• **EXTRACTED DATA**:

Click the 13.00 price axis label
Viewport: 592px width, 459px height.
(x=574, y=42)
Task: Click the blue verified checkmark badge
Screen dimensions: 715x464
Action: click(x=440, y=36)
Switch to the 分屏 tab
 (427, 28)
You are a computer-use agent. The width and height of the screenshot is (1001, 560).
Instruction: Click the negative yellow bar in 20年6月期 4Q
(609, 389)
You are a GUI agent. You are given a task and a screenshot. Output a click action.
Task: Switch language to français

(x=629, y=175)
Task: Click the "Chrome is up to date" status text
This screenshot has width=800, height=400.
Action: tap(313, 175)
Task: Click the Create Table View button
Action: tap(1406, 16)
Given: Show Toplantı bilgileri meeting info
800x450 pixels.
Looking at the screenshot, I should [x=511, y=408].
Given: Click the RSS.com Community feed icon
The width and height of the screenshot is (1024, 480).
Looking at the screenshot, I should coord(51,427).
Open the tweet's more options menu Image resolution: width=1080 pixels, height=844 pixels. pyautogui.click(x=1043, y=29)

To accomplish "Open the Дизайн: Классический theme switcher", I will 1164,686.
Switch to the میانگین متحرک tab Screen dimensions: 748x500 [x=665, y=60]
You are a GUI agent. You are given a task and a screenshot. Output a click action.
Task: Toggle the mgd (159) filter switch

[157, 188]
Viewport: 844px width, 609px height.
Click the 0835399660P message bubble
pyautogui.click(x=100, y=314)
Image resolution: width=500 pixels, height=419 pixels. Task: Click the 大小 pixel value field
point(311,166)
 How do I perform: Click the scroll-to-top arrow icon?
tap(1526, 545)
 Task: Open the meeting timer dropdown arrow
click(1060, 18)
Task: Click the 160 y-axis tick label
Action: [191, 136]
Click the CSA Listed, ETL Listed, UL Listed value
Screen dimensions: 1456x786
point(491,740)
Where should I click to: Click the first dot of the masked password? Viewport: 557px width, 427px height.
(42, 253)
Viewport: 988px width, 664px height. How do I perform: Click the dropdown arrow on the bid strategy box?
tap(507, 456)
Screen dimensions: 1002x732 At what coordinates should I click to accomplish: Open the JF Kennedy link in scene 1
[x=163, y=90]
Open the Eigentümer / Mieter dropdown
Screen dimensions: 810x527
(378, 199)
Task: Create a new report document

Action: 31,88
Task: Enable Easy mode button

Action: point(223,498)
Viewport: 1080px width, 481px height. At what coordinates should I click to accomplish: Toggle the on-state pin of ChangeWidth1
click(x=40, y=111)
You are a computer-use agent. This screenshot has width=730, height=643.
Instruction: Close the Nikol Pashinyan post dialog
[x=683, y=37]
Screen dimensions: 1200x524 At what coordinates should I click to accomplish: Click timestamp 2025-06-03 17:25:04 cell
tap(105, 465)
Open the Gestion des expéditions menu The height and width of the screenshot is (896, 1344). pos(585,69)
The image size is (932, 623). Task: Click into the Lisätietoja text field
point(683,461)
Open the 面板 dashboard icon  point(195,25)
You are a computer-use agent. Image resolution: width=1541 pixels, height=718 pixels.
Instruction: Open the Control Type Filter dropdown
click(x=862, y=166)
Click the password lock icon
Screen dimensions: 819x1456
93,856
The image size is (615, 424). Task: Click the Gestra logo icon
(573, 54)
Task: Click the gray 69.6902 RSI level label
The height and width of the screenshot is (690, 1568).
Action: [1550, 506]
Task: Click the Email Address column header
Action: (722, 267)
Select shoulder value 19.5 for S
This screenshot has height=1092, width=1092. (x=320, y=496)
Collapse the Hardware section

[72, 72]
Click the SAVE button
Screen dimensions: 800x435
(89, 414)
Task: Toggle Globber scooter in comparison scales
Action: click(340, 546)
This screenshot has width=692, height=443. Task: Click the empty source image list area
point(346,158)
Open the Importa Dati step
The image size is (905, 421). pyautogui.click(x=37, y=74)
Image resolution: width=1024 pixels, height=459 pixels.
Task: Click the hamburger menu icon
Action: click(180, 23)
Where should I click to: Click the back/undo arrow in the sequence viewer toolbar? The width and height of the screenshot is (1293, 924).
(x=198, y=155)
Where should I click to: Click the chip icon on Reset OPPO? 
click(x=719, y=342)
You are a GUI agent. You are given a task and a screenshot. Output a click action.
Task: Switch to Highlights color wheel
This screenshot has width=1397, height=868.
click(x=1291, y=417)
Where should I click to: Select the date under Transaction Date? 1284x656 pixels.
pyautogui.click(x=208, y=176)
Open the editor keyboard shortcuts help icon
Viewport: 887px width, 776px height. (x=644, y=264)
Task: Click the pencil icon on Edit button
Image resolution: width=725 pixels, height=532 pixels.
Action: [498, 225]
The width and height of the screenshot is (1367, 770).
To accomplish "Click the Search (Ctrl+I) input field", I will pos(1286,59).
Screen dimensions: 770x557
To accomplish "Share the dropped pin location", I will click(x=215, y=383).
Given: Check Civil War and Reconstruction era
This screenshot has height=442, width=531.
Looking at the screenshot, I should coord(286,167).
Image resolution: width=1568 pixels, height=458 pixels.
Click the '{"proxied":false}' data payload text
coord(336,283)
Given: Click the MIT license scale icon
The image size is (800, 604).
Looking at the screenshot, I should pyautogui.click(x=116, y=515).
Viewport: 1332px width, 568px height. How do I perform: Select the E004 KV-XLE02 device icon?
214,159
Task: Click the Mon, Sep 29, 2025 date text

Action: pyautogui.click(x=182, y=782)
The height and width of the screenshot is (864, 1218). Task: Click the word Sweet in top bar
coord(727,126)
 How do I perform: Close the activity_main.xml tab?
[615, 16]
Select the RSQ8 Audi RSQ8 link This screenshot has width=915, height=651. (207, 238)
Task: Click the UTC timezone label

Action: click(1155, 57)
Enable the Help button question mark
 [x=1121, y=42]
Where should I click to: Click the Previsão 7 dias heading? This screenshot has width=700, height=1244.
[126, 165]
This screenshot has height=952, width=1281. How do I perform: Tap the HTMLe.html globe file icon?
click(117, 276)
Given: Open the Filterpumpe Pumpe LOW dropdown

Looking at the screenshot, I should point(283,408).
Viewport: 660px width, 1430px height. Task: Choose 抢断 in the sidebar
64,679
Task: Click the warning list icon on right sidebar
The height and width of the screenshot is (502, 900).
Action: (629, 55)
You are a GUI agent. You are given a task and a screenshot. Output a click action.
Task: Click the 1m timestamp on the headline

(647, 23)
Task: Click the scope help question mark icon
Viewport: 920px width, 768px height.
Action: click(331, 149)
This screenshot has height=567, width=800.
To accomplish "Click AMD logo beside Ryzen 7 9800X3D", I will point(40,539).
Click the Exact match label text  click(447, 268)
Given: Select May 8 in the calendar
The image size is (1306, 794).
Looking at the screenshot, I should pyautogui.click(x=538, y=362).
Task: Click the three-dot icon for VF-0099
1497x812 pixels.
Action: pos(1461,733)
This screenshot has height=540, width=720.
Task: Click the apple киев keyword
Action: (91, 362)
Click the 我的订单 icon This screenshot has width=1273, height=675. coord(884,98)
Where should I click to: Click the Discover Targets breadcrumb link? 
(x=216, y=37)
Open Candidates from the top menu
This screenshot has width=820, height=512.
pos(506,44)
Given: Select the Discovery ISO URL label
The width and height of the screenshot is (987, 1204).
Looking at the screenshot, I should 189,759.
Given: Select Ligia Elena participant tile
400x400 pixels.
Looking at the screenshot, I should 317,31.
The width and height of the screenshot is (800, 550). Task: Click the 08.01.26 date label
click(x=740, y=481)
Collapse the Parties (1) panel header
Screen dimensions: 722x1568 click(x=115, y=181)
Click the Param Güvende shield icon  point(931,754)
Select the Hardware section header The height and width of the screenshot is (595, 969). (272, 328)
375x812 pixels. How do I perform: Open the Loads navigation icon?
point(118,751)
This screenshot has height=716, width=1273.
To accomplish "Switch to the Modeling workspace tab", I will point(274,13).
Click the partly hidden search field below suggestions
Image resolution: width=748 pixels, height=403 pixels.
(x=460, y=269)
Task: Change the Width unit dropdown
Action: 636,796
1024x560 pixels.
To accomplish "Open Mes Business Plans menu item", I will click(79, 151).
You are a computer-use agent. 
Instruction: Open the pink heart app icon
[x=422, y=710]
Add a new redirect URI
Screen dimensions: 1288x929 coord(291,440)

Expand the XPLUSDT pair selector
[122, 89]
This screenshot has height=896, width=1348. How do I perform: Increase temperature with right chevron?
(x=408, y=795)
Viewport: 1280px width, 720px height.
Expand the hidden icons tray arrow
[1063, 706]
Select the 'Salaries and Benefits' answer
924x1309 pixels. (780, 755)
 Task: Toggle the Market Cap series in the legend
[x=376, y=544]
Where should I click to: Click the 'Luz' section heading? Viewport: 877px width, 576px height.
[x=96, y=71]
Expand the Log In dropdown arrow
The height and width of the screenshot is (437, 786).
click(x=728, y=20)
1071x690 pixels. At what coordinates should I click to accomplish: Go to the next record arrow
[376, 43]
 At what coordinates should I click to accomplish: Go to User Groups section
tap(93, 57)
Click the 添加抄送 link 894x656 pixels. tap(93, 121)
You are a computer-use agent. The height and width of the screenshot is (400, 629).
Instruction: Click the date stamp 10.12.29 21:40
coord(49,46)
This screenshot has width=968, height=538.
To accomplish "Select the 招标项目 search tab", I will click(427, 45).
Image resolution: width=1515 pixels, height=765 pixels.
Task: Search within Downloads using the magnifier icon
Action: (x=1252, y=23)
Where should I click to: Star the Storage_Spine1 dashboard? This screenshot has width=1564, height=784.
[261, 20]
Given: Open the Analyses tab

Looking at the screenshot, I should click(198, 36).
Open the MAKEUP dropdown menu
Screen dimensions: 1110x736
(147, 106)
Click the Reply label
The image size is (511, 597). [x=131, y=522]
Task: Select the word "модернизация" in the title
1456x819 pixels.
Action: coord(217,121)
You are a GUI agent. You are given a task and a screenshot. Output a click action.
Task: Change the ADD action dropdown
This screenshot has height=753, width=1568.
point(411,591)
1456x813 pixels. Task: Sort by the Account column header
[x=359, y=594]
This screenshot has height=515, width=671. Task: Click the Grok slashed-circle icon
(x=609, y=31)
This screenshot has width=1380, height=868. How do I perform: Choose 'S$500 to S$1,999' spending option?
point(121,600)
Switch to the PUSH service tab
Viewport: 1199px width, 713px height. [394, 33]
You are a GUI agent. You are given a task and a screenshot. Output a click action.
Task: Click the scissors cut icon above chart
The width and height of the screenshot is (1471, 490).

• **PROBLEM**: Select and copy each line from the data that includes the word "computer".

• **TASK RESULT**:
You are a computer-use agent. The width and height of the screenshot is (1001, 560).
You are a computer-use agent. This screenshot has width=730, height=643.
You are a computer-use agent. Image resolution: width=1541 pixels, height=718 pixels.
You are a computer-use agent. 
You are a computer-use agent. The height and width of the screenshot is (400, 629).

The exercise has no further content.